Questions to answer:
1. From the article on European universities' research strengths, list each place outside the EU where firms plan to grow their R&D spending, with the annual growth rate given for it.
2. Reproduce everything in the article on European universities' research strengths from "This means that" down to "turnover on R&D.".

European Universities' Research Strengths Highlighted | Top Universities

European Universities' Research Strengths Highlighted

By Guest Writer

Updated Updated

European universities have received a qualified vote of confidence from businesses pursuing research and development in the EU, Martin Ince reports.

The European Commission’s latest survey of business research shows that they regard collaboration with universities as a principal reason to do research in the EU.

They also say that the availability of qualified personnel is the top reason, out of 15, for locating their labs in Europe.

The survey shows that the 205 firms in the EU plan to increase their research and development spending by 5% per year between 2010 and 2013, well ahead of the 2% that they reported a year earlier. This is a remarkable result given the European economic outlook.

The European Commission’s Joint Research Centre, which carried out the survey, says that the firms that responded carry out about €40 billion of research per year. They do three quarters of it in the EU, 13% in the US and Canada and the rest across China, Japan, India and non-EU Europe.

One ominous sign is that spending outside the EU is set to grow. While they plan to increase their R&D spending within the EU by 3% per year, they are eyeing annual growth of 25% in China, 8% in India, 17% in Japan and 5% in the US and Canada.

Firms say that the growing economic importance of India and China compels them to do more research there.

Of the firms surveyed, 40% say that buying research from outside partners, including universities, is important to their R&D effort. And 80% say that collaboration with universities and other higher education institutions is important or highly important to them.

This means that they rate university collaboration as being second only to the ease of recruiting skilled personnel as a reason to do research in Europe.

University collaboration is especially important to the most research-intensive firms, those in industries such as biotechnology and pharmaceuticals, which spend more than 5% of turnover on R&D.

Entries provided:
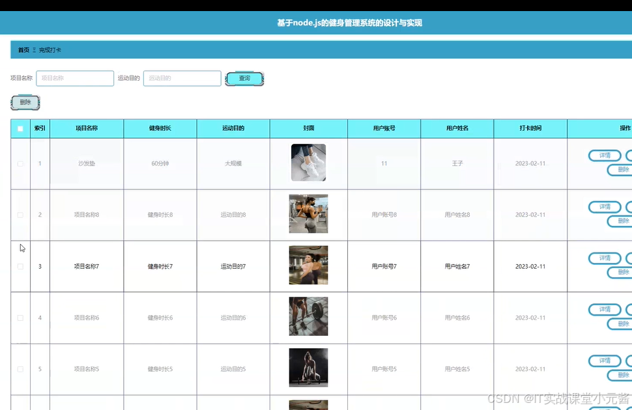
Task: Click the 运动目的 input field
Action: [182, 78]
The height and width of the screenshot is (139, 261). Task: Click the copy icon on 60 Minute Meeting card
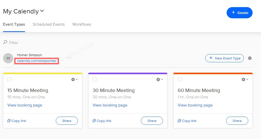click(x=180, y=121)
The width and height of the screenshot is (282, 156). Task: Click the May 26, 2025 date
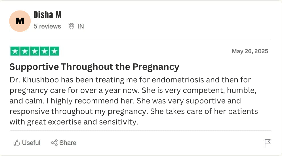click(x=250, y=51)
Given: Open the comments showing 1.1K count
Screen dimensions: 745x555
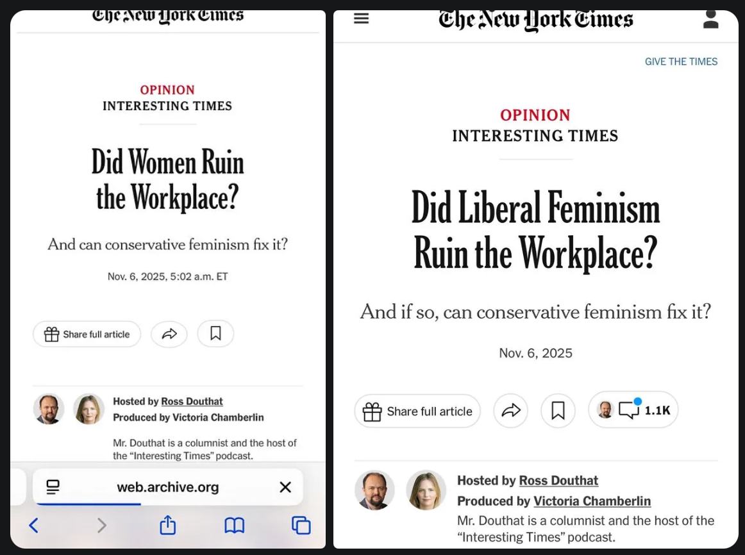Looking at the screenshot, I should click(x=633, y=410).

Solutions per task:
1.
- China: 25%
- India: 8%
- Japan: 17%
- US and Canada: 5%

2.
This means that they rate university collaboration as being second only to the ease of recruiting skilled personnel as a reason to do research in Europe.

University collaboration is especially important to the most research-intensive firms, those in industries such as biotechnology and pharmaceuticals, which spend more than 5% of turnover on R&D.